The straps can also be put away for ease of transport when you don't want to use it as a backpack or want to use it as a shoulder or carry bag (they do tuck away completely, but Vera wanted them to be reasonably accessible in a pinch):
Here is how she fits everything (other than her spare O2 tank) into a single bag:
That bag of disposable supplies is pulling out from a zippered compartment that is hard to illustrate in these pictures (excuse my crude iphone photography!). This is one of the side compartments of the bag.
further deconstruction of the same compartment reveals all the stuff that fit into that pocket.
The main compartment of the bag. The top stuff is in the lid. The blue-rimmed clear plastic compartments come with the bag, and velcro out. If she needs the supplies in that top left section there, she can just rip it off the bag and take it where she needs to.
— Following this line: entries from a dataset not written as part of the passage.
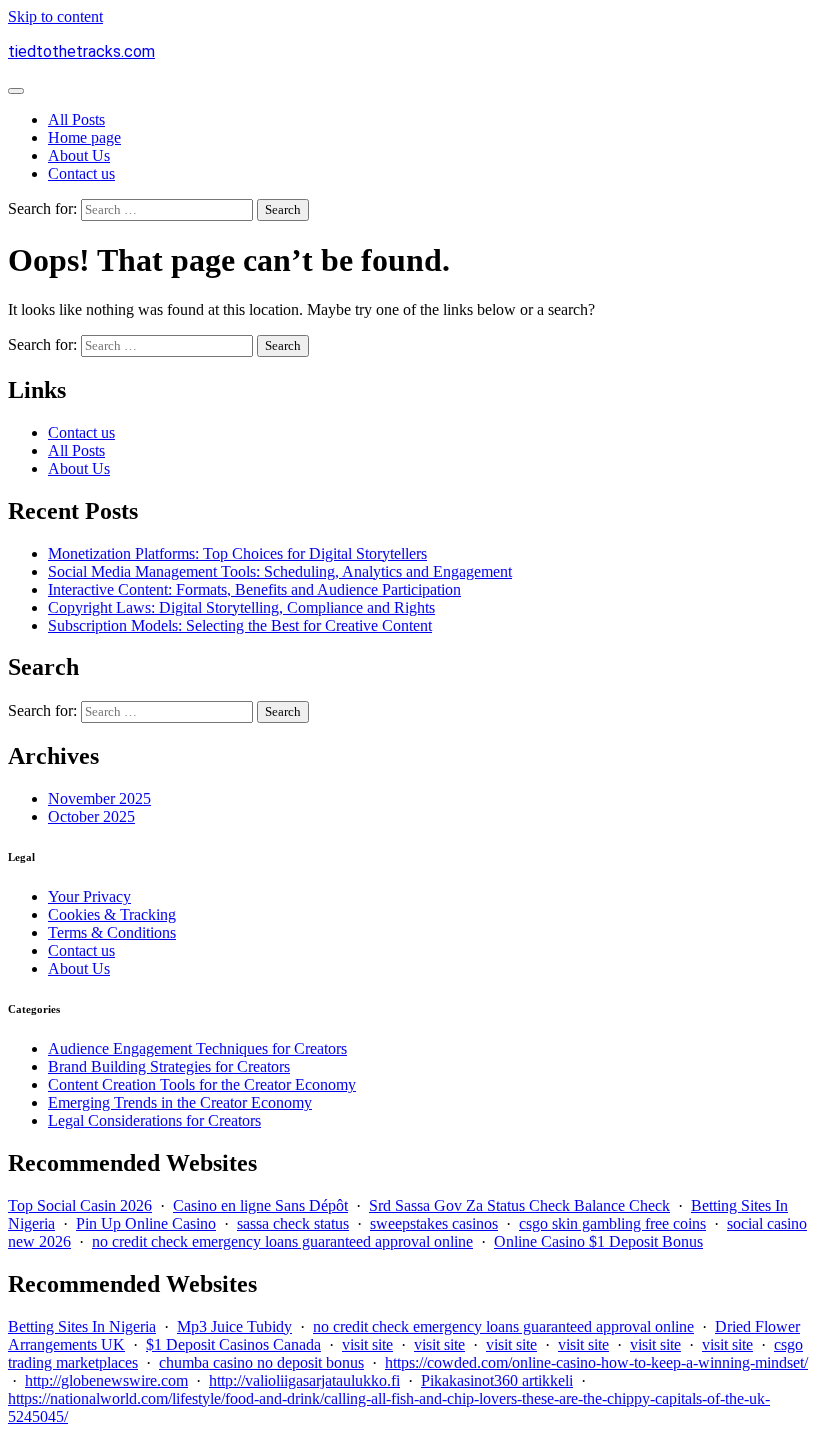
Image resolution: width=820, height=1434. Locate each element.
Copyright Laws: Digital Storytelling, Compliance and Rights (241, 607)
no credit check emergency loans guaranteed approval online (282, 1241)
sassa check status (293, 1223)
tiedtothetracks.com (81, 51)
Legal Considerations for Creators (154, 1120)
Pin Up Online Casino (146, 1223)
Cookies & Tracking (112, 914)
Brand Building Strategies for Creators (169, 1066)
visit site (367, 1344)
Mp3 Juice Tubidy (234, 1326)
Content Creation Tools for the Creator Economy (202, 1084)
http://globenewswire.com (106, 1380)
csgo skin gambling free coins (612, 1223)
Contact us (81, 173)
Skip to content (55, 16)
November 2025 (99, 798)
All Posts (76, 119)
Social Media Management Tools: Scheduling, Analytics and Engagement (280, 571)
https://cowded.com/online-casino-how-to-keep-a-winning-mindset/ (596, 1362)
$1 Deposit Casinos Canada (233, 1344)
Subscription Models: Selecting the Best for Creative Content (240, 625)
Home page (84, 137)
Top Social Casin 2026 (80, 1205)
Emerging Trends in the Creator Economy (180, 1102)
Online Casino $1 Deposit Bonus (598, 1241)
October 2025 (91, 816)
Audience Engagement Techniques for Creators (197, 1048)
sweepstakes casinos (434, 1223)
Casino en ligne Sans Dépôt (260, 1205)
After removing the electric heating pad from on top, we reveal layer two of the main compartment stuff. The blue pads are useful for birth, but also offer some extra padding for her Laerdal compact suction below, as she opted not to use the carry case. Pictured on the right is her manual resuscitator. Next to that are some more of those blue-rimmed clear-topped removable segments that come with the bag.
As you can see, these removable compartments are great for things like dopplers, IV supplies, medications, etc.
Here we see her suction unit (bright yellow), and her oxygen tank, which is buckled in. It's hard to see, but there is a padded black divider in the middle of the bag, so the suction and the oxygen tank are not knocking up against each other. This divider is velcroed in and removable if you just want one large compartment. Vera also has all the tubing, etc for the suction in this compartment.
This oxygen carry bag comes included with the bag. It has a drawstring at the top, and a sturdy handle. Pictured here is a D-tank. Vera has since purchased a c-tank so she can have even more room in her bag, and has a D-tank as her spare that she keeps in the car. (This picture was upright in my photo program!)
So there you have it - a one bag system that can be worn on your back, over your shoulder, or put on wheels. It's versatile, functional, and compartmentalized for easy access.